Cerulli, the global research firm, expects Asia ex-Japan retirement funds to continue to lead in terms of growth, rising at a compound annual growth rate (CAGR) of 11.9% between 2020 and 2025.

China represents a significant opportunity for asset managers, according to Cerulli Associates’ latest report, Global Markets 2021: Continued Growth in Uncertain Times. Assets under management in China grew 34.0% in 2020 and net inflows increased 21.8% year-on-year, the report said.

The Chinese fund market had an impressive 2020, with net revenues rising 37% year-on-year, Cerulli’s research shows. This growth was supported by strong local equities—the MSCI China recorded a 29.7% return last year, exceeding its 23.7% return in 2019.

The COVID-19 pandemic has not dampened investors’ enthusiasm for the Chinese mutual fund industry. Chinese regulators are pushing for the development of funds investing in equities, including fast-track approval for equity-related fund applications submitted by fund management companies that score higher under the scorecard method introduced in late 2019.

“We expect investors to show continued interest in Chinese equities in 2021 and beyond, based on the country’s earlier recovery from the pandemic and its growth prospects relative to other markets,” said André Schnurrenberger, managing director, Europe at Cerulli Associates. “As for bonds, investors are set to favor Asian fixed income because it currently offers better yields than bonds in developed markets.”

Cerulli expects Asia ex-Japan retirement funds to continue to lead in terms of growth, rising at a compound annual growth rate (CAGR) of 11.9% between 2020 and 2025. Although all markets in the Asia-Pacific region will likely exceed the global CAGR, China and Korea stand out, with their CAGRs expected to reach double digits.

At least 1,300 funds were launched in China in 2020, amassing RMB3.1 trillion (US$475 billion) in assets from their initial public offerings. In India, the second wave of the pandemic, which hit the country in March 2021, could see cautious investors favoring safe and liquid assets; other investors may use market corrections as opportunities to allocate to mutual funds. COVID-19 may also encourage increased saving.

In non-Asian developed markets, pension funds are looking to opportunities in Asia. Canadian pension funds, including the Canada Pension Plan Investment Board and Ontario Municipal Employees’ Retirement System, have been growing their Asia-focused teams to match their expanding investments in the region.
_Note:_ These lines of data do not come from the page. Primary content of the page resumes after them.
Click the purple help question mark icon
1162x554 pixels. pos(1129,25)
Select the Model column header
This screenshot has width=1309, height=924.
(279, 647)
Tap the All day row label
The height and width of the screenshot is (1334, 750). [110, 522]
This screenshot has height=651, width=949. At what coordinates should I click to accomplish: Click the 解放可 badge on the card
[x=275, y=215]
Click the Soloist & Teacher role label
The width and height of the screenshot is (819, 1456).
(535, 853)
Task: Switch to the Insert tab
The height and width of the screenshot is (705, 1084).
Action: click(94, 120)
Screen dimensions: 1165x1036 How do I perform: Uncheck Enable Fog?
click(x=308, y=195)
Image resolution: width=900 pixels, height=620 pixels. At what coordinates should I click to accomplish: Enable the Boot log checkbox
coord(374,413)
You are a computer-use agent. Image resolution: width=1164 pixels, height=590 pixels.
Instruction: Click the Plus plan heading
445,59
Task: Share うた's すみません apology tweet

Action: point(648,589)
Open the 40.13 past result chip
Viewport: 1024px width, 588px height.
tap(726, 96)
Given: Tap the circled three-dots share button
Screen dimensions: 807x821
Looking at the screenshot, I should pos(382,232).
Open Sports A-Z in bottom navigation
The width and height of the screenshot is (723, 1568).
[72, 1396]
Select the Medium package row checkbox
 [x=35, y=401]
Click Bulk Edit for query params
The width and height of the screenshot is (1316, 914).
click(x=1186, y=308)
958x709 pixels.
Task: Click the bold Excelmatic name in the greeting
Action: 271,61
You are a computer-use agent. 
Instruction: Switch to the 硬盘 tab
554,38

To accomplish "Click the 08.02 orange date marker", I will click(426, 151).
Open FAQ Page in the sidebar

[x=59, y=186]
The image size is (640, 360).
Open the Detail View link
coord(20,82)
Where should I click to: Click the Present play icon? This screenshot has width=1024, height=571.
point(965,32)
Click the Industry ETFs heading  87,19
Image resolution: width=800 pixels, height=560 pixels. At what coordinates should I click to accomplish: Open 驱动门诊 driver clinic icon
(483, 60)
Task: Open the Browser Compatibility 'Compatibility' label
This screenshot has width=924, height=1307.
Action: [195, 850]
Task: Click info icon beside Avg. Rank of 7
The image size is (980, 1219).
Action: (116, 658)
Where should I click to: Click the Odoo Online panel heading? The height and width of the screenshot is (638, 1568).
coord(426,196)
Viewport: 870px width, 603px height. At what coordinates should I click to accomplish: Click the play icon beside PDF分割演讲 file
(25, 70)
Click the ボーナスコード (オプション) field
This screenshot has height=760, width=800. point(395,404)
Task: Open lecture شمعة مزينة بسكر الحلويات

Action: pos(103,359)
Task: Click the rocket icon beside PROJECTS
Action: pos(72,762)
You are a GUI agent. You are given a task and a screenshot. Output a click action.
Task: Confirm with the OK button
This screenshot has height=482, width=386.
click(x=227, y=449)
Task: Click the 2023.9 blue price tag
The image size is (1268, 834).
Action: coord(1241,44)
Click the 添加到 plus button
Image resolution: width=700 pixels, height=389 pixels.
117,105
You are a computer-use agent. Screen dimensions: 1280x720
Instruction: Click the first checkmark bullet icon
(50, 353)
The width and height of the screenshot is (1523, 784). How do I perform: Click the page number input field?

In addition, the Nationwide Pension Fund in the UK and the Iowa Public Employees’ Retirement System in the US have indicated their interest in including more Asian private debt in their portfolios.

“Investors around the world believe that emerging markets, particularly in Asia, are making better progress in their economic recovery from COVID-19. As a result, they are keen to increase their exposure to such markets,” Schnurrenberger said.